(Collected data)
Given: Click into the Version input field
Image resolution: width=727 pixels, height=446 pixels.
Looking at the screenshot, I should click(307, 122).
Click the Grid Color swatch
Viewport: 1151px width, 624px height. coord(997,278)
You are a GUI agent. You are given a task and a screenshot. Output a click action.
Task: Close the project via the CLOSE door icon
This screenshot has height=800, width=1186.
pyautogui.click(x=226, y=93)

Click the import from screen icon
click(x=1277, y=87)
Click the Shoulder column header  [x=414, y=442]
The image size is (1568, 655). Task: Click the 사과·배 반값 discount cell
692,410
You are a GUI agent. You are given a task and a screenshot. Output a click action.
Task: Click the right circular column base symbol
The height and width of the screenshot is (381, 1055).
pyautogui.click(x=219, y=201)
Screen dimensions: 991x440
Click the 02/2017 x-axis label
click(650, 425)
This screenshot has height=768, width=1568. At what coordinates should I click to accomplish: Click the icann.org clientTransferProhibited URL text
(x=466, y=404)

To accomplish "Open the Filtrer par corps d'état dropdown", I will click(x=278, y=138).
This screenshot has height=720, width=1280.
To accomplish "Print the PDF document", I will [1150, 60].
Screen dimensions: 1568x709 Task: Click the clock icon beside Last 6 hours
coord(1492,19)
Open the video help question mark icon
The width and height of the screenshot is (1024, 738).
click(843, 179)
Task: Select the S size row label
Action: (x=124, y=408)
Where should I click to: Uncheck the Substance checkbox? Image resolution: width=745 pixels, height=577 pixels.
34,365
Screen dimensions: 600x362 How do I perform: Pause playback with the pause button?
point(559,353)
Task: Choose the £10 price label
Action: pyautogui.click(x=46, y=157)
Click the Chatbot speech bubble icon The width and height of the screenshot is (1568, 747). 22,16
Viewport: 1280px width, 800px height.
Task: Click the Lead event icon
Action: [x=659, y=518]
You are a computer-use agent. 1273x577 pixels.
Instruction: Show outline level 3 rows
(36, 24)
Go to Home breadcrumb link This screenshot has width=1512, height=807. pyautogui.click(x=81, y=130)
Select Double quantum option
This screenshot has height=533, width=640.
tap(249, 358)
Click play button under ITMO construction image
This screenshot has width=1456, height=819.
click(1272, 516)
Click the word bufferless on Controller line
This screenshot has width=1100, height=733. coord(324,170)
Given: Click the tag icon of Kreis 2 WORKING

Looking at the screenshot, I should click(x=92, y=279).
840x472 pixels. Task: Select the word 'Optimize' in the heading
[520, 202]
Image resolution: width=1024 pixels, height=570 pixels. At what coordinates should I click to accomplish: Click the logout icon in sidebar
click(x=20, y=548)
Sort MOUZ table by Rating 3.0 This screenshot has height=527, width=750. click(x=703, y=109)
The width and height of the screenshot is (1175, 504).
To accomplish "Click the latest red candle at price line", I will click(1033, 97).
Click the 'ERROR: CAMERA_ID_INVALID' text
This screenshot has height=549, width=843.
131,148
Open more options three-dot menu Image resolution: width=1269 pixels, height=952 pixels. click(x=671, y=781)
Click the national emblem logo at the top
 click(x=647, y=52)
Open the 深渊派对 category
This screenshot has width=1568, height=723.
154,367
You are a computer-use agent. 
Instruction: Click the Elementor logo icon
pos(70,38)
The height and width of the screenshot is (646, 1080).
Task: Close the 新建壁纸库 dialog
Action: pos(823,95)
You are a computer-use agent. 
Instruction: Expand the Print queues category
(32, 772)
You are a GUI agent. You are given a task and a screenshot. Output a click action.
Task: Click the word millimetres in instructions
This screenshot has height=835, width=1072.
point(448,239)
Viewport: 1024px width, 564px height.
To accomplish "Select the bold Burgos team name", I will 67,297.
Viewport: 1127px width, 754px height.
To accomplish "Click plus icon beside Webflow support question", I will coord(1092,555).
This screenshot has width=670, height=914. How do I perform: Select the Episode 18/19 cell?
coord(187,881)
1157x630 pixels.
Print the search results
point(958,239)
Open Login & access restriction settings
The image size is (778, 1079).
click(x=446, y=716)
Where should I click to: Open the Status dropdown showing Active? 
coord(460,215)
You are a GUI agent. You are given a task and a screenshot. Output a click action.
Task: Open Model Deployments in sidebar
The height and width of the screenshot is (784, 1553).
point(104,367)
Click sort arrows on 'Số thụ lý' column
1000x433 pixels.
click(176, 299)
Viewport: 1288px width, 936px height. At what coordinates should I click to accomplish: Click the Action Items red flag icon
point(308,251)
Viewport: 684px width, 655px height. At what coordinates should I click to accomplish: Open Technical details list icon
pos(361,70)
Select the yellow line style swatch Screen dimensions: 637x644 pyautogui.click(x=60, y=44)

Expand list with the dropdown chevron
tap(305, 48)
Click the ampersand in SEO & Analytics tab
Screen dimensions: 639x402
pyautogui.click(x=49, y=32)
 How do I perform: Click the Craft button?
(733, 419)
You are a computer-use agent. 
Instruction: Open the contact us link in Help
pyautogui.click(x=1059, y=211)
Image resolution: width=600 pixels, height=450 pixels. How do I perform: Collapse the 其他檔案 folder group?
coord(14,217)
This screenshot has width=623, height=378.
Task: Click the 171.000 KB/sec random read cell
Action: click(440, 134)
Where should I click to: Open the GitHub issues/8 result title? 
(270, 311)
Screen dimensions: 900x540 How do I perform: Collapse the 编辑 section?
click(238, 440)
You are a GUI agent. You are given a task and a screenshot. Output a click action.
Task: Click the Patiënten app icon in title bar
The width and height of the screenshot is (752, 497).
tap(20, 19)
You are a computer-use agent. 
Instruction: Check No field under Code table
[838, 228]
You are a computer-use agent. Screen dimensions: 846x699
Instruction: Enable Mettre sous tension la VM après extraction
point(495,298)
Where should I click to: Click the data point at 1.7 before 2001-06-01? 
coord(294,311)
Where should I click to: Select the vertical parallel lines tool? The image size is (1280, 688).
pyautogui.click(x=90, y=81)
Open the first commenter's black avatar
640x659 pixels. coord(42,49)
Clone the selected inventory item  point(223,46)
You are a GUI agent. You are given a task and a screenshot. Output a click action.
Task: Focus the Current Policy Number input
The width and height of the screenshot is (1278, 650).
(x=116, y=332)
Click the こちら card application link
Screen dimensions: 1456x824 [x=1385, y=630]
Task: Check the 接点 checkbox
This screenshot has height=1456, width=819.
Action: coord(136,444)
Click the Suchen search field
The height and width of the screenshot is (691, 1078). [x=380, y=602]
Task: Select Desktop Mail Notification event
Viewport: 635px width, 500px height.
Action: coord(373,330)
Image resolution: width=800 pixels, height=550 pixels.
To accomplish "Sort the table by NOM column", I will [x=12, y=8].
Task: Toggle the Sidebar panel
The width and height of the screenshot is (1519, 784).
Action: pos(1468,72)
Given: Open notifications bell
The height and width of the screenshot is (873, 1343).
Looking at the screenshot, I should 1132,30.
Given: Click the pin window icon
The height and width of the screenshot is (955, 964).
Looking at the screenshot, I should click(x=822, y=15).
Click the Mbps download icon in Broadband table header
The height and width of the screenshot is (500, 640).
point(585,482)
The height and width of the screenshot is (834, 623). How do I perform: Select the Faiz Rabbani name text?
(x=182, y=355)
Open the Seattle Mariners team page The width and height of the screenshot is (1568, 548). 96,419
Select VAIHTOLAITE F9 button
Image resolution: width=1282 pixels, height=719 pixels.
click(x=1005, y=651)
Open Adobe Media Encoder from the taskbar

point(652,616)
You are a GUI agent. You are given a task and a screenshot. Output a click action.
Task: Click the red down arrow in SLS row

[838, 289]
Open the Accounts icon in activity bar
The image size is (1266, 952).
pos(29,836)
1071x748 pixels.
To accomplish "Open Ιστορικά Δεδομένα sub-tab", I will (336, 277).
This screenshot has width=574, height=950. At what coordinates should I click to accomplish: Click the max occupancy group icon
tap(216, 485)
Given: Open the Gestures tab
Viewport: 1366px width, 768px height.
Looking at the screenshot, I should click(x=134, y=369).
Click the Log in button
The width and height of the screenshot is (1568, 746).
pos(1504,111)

→ TASK TO CARRY OUT
In the records, find every line that has the string "team" and copy it.

→ TASK RESPONSE
To accomplish "Select the bold Burgos team name", I will 67,297.
Open the Seattle Mariners team page The width and height of the screenshot is (1568, 548). 96,419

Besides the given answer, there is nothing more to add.